- Genre: Breakfast Show
- Written by: Phillip Cullen
- Directed by: Phillip Cullen
- Presented by: Tim Bailey
- Country of origin: Australia
- Original language: English
- No. of seasons: 4

Production
- Executive producer: Garry Farrar
- Producers: Danielle Lass Phillip Cullen Garry Farrar Andrew Niggie
- Running time: 90 minutes

Original release
- Network: Network Ten
- Release: 21 December 1992 – 5 July 1995

= The Big Breakfast (Australian TV program) =

The Big Breakfast is an Australian children's breakfast television series presented by Tim Bailey that aired on Network Ten from 21 December 1992 until 5 July 1995. The series aired every weekday from 7:00am to 8:30am and later from 6:30am to 8:30am (same time slots as several other Australian children's breakfast television series such as Cheez TV and Agro's Cartoon Connection) and featured competitions, music videos and cartoons such as X-Men, Biker Mice from Mars, The Ren and Stimpy Show, Dungeons & Dragons, Bobby's World, The Incredible Hulk, Speed Racer, Eek!
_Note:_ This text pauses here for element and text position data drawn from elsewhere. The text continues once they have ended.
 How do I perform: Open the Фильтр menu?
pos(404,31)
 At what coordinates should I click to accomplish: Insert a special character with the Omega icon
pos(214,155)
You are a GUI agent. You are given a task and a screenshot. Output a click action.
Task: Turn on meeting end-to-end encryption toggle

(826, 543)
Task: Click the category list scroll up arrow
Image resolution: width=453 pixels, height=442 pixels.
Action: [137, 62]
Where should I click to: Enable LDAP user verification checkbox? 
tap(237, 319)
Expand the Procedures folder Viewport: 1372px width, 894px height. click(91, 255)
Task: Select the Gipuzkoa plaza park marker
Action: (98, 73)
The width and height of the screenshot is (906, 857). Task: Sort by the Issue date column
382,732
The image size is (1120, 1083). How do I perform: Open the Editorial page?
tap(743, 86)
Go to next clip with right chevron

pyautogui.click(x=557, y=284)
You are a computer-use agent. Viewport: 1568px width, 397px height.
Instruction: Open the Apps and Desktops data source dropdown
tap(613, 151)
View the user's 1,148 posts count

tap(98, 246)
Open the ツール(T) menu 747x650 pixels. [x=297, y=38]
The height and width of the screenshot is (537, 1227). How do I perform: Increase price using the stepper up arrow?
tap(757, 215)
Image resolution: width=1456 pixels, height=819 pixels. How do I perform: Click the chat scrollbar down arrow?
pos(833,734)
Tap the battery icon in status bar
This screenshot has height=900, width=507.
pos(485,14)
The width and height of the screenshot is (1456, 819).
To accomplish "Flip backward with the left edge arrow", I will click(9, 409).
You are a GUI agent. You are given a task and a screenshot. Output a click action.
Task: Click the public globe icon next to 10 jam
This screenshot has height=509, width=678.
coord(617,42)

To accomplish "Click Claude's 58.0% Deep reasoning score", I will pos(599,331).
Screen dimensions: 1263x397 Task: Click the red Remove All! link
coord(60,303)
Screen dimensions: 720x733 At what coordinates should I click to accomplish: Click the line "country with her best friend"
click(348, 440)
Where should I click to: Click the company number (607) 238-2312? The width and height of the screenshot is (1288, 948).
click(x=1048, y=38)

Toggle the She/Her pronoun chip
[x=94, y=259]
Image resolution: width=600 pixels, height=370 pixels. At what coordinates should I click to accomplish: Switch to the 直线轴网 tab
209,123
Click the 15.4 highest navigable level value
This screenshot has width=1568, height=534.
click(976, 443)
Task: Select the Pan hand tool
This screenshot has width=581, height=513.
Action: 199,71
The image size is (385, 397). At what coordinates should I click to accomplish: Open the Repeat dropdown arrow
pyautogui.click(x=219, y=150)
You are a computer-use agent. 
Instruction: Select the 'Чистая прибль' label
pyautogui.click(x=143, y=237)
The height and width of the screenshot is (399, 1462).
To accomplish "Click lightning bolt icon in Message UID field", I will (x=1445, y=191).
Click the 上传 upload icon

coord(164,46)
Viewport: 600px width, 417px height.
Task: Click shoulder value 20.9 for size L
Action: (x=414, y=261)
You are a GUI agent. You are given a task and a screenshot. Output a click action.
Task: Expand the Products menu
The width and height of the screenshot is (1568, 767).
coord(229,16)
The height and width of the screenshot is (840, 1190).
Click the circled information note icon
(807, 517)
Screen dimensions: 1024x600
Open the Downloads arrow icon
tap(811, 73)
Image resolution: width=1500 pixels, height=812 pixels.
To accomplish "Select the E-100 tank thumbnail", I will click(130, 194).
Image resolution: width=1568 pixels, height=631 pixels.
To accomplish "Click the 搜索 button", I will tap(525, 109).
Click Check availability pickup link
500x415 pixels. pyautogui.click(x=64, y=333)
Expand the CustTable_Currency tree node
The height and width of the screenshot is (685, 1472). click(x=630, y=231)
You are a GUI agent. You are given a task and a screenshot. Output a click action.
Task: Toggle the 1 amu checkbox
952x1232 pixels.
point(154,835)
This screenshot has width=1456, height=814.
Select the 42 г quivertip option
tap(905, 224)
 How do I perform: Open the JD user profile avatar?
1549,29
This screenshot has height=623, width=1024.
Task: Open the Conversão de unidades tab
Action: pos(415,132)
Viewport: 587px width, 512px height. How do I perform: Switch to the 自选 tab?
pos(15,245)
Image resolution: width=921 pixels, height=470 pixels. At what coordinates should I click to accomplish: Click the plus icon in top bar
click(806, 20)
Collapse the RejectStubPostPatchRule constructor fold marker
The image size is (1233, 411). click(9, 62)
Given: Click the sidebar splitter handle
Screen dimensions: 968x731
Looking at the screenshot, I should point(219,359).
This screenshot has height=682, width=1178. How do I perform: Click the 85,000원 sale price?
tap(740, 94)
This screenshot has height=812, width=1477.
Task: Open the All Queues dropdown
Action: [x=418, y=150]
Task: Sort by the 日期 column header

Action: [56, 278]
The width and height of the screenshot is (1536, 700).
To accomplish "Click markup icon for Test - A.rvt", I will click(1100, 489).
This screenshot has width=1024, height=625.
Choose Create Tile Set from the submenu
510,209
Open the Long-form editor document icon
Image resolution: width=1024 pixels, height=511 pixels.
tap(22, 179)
The Cat, The Transformers, The Adventures of Teddy Ruxpin, Mighty Mouse and Friends, Bionic Six, Casper and Friends, The Adventures of T-Rex, Alvin and the Chipmunks (Ruby-Spears version), Fievel's American Tails, Piggsburg Pigs!, Back to the Future, Garfield and Friends, Transformers: Generation 2, Exo-Squad, Conan the Adventurer, Peter Pan and the Pirates, Little Wizards, Bucky O'Hare and the Toad Wars!, Capitol Critters and Adventures of Sonic the Hedgehog and a few live-action shows such as the American sitcoms Bewitched and I Dream of Jeannie, the very first The Lone Ranger TV series and the American children's super hero series Superhuman Samurai Syber-Squad as well as the Australian children's wildlife series Totally Wild in which Bailey also presented.

The show ended on 5 July 1995 and was then replaced by Cheez TV another Australian children's morning series that also showed cartoons.